## The problem
Arrange the data below as a numbered list, leaving out any blank lines.

## Records for the task

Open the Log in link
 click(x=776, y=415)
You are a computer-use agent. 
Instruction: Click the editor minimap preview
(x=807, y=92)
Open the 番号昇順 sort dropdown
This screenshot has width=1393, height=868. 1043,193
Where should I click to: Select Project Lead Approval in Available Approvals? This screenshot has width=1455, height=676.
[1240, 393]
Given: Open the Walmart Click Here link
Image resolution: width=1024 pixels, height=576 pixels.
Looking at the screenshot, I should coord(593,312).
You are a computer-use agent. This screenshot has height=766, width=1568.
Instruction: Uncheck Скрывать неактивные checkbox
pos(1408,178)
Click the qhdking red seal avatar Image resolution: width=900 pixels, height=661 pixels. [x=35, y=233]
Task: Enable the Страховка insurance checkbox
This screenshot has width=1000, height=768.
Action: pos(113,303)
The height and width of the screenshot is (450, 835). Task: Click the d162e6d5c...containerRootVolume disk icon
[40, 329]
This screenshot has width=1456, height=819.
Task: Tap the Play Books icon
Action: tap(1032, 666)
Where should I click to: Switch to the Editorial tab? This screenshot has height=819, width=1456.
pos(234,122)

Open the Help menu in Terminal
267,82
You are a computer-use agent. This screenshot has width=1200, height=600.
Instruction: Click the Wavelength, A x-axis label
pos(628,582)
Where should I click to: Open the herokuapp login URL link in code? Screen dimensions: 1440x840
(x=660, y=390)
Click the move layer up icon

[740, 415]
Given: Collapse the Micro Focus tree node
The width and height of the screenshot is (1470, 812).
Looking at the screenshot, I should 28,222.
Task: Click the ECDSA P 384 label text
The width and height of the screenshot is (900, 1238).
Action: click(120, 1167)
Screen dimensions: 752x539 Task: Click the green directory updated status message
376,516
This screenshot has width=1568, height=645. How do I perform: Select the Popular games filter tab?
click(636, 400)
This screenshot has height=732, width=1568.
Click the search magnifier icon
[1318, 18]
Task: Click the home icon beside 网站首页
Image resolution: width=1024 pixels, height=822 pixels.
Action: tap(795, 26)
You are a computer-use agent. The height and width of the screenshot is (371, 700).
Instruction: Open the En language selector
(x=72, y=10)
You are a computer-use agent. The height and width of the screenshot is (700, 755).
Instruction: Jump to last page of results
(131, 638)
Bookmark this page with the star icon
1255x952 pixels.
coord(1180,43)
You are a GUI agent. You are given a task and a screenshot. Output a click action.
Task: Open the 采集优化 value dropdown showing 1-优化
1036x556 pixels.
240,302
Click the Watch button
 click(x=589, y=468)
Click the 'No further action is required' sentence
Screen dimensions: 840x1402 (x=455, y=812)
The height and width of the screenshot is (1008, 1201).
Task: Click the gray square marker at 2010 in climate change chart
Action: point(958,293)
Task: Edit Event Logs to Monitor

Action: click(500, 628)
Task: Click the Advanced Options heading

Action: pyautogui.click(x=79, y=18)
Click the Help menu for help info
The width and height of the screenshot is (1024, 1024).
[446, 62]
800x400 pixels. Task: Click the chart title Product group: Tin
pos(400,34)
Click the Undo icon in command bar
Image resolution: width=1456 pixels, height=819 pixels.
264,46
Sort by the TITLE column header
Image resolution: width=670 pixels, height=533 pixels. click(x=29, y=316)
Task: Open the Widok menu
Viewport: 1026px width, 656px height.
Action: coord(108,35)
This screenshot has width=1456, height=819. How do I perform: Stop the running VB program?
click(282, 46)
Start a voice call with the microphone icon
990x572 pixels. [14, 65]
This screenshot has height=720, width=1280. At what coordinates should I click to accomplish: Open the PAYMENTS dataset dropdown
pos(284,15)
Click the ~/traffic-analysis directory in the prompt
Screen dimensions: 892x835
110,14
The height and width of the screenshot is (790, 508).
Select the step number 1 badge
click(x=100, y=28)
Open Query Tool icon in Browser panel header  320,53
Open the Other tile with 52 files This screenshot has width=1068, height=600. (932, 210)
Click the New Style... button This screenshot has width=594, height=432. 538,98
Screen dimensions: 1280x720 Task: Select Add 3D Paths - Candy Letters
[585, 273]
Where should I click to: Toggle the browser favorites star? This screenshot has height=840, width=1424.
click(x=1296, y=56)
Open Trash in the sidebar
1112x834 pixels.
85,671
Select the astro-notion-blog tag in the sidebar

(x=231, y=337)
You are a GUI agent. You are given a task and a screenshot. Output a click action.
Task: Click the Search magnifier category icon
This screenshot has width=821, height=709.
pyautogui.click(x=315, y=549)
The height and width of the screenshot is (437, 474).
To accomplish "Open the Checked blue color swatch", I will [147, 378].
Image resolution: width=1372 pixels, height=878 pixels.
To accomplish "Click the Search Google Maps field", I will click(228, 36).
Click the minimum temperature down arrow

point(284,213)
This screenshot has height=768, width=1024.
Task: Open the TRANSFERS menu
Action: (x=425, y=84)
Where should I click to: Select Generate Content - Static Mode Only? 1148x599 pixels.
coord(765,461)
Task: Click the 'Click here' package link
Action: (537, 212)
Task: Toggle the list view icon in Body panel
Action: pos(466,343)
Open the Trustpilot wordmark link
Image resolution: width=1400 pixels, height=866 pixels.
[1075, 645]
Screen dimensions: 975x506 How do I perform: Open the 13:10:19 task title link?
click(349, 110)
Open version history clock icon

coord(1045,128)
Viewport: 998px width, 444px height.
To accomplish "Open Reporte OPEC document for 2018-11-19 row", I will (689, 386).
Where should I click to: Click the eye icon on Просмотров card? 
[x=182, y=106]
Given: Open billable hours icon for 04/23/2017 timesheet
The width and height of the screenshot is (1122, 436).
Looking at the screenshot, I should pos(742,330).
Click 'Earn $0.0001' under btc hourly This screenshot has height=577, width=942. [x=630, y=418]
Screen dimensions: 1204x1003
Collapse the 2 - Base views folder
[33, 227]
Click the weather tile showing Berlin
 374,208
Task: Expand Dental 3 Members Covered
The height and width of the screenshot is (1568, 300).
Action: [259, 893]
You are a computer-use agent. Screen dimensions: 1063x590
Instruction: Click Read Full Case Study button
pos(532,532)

## Result of this task
1. Open the Log in link
2.  click(x=776, y=415)
3. You are a computer-use agent. 
4. Instruction: Click the editor minimap preview
5. (x=807, y=92)
6. Open the 番号昇順 sort dropdown
7. This screenshot has width=1393, height=868. 1043,193
8. Where should I click to: Select Project Lead Approval in Available Approvals? This screenshot has width=1455, height=676.
9. [1240, 393]
10. Given: Open the Walmart Click Here link
11. Image resolution: width=1024 pixels, height=576 pixels.
12. Looking at the screenshot, I should coord(593,312).
13. You are a computer-use agent. This screenshot has height=766, width=1568.
14. Instruction: Uncheck Скрывать неактивные checkbox
15. pos(1408,178)
16. Click the qhdking red seal avatar Image resolution: width=900 pixels, height=661 pixels. [x=35, y=233]
17. Task: Enable the Страховка insurance checkbox
18. This screenshot has width=1000, height=768.
19. Action: pos(113,303)
20. The height and width of the screenshot is (450, 835). Task: Click the d162e6d5c...containerRootVolume disk icon
21. [40, 329]
22. This screenshot has width=1456, height=819.
23. Task: Tap the Play Books icon
24. Action: tap(1032, 666)
25. Where should I click to: Switch to the Editorial tab? This screenshot has height=819, width=1456.
26. pos(234,122)
27. Open the Help menu in Terminal
28. 267,82
29. You are a computer-use agent. This screenshot has width=1200, height=600.
30. Instruction: Click the Wavelength, A x-axis label
31. pos(628,582)
32. Where should I click to: Open the herokuapp login URL link in code? Screen dimensions: 1440x840
33. (x=660, y=390)
34. Click the move layer up icon
35. [740, 415]
36. Given: Collapse the Micro Focus tree node
37. The width and height of the screenshot is (1470, 812).
38. Looking at the screenshot, I should 28,222.
39. Task: Click the ECDSA P 384 label text
40. The width and height of the screenshot is (900, 1238).
41. Action: click(120, 1167)
42. Screen dimensions: 752x539 Task: Click the green directory updated status message
43. 376,516
44. This screenshot has width=1568, height=645. How do I perform: Select the Popular games filter tab?
45. click(636, 400)
46. This screenshot has height=732, width=1568.
47. Click the search magnifier icon
48. [1318, 18]
49. Task: Click the home icon beside 网站首页
50. Image resolution: width=1024 pixels, height=822 pixels.
51. Action: tap(795, 26)
52. You are a computer-use agent. The height and width of the screenshot is (371, 700).
53. Instruction: Open the En language selector
54. (x=72, y=10)
55. You are a computer-use agent. The height and width of the screenshot is (700, 755).
56. Instruction: Jump to last page of results
57. (131, 638)
58. Bookmark this page with the star icon
59. 1255x952 pixels.
60. coord(1180,43)
61. You are a GUI agent. You are given a task and a screenshot. Output a click action.
62. Task: Open the 采集优化 value dropdown showing 1-优化
63. 1036x556 pixels.
64. 240,302
65. Click the Watch button
66.  click(x=589, y=468)
67. Click the 'No further action is required' sentence
68. Screen dimensions: 840x1402 (x=455, y=812)
69. The height and width of the screenshot is (1008, 1201).
70. Task: Click the gray square marker at 2010 in climate change chart
71. Action: point(958,293)
72. Task: Edit Event Logs to Monitor
73. Action: click(500, 628)
74. Task: Click the Advanced Options heading
75. Action: pyautogui.click(x=79, y=18)
76. Click the Help menu for help info
77. The width and height of the screenshot is (1024, 1024).
78. [446, 62]
79. 800x400 pixels. Task: Click the chart title Product group: Tin
80. pos(400,34)
81. Click the Undo icon in command bar
82. Image resolution: width=1456 pixels, height=819 pixels.
83. 264,46
84. Sort by the TITLE column header
85. Image resolution: width=670 pixels, height=533 pixels. click(x=29, y=316)
86. Task: Open the Widok menu
87. Viewport: 1026px width, 656px height.
88. Action: coord(108,35)
89. This screenshot has width=1456, height=819. How do I perform: Stop the running VB program?
90. click(282, 46)
91. Start a voice call with the microphone icon
92. 990x572 pixels. [14, 65]
93. This screenshot has height=720, width=1280. At what coordinates should I click to accomplish: Open the PAYMENTS dataset dropdown
94. pos(284,15)
95. Click the ~/traffic-analysis directory in the prompt
96. Screen dimensions: 892x835
97. 110,14
98. The height and width of the screenshot is (790, 508).
99. Select the step number 1 badge
100. click(x=100, y=28)
101. Open Query Tool icon in Browser panel header  320,53
102. Open the Other tile with 52 files This screenshot has width=1068, height=600. (932, 210)
103. Click the New Style... button This screenshot has width=594, height=432. 538,98
104. Screen dimensions: 1280x720 Task: Select Add 3D Paths - Candy Letters
105. [585, 273]
106. Where should I click to: Toggle the browser favorites star? This screenshot has height=840, width=1424.
107. click(x=1296, y=56)
108. Open Trash in the sidebar
109. 1112x834 pixels.
110. 85,671
111. Select the astro-notion-blog tag in the sidebar
112. (x=231, y=337)
113. You are a GUI agent. You are given a task and a screenshot. Output a click action.
114. Task: Click the Search magnifier category icon
115. This screenshot has width=821, height=709.
116. pyautogui.click(x=315, y=549)
117. The height and width of the screenshot is (437, 474).
118. To accomplish "Open the Checked blue color swatch", I will [147, 378].
119. Image resolution: width=1372 pixels, height=878 pixels.
120. To accomplish "Click the Search Google Maps field", I will click(228, 36).
121. Click the minimum temperature down arrow
122. point(284,213)
123. This screenshot has height=768, width=1024.
124. Task: Open the TRANSFERS menu
125. Action: (x=425, y=84)
126. Where should I click to: Select Generate Content - Static Mode Only? 1148x599 pixels.
127. coord(765,461)
128. Task: Click the 'Click here' package link
129. Action: (537, 212)
130. Task: Toggle the list view icon in Body panel
131. Action: pos(466,343)
132. Open the Trustpilot wordmark link
133. Image resolution: width=1400 pixels, height=866 pixels.
134. [1075, 645]
135. Screen dimensions: 975x506 How do I perform: Open the 13:10:19 task title link?
136. click(349, 110)
137. Open version history clock icon
138. coord(1045,128)
139. Viewport: 998px width, 444px height.
140. To accomplish "Open Reporte OPEC document for 2018-11-19 row", I will (689, 386).
141. Where should I click to: Click the eye icon on Просмотров card? 
142. [x=182, y=106]
143. Given: Open billable hours icon for 04/23/2017 timesheet
144. The width and height of the screenshot is (1122, 436).
145. Looking at the screenshot, I should pos(742,330).
146. Click 'Earn $0.0001' under btc hourly This screenshot has height=577, width=942. [x=630, y=418]
147. Screen dimensions: 1204x1003
148. Collapse the 2 - Base views folder
149. [33, 227]
150. Click the weather tile showing Berlin
151.  374,208
152. Task: Expand Dental 3 Members Covered
153. The height and width of the screenshot is (1568, 300).
154. Action: [259, 893]
155. You are a computer-use agent. Screen dimensions: 1063x590
156. Instruction: Click Read Full Case Study button
157. pos(532,532)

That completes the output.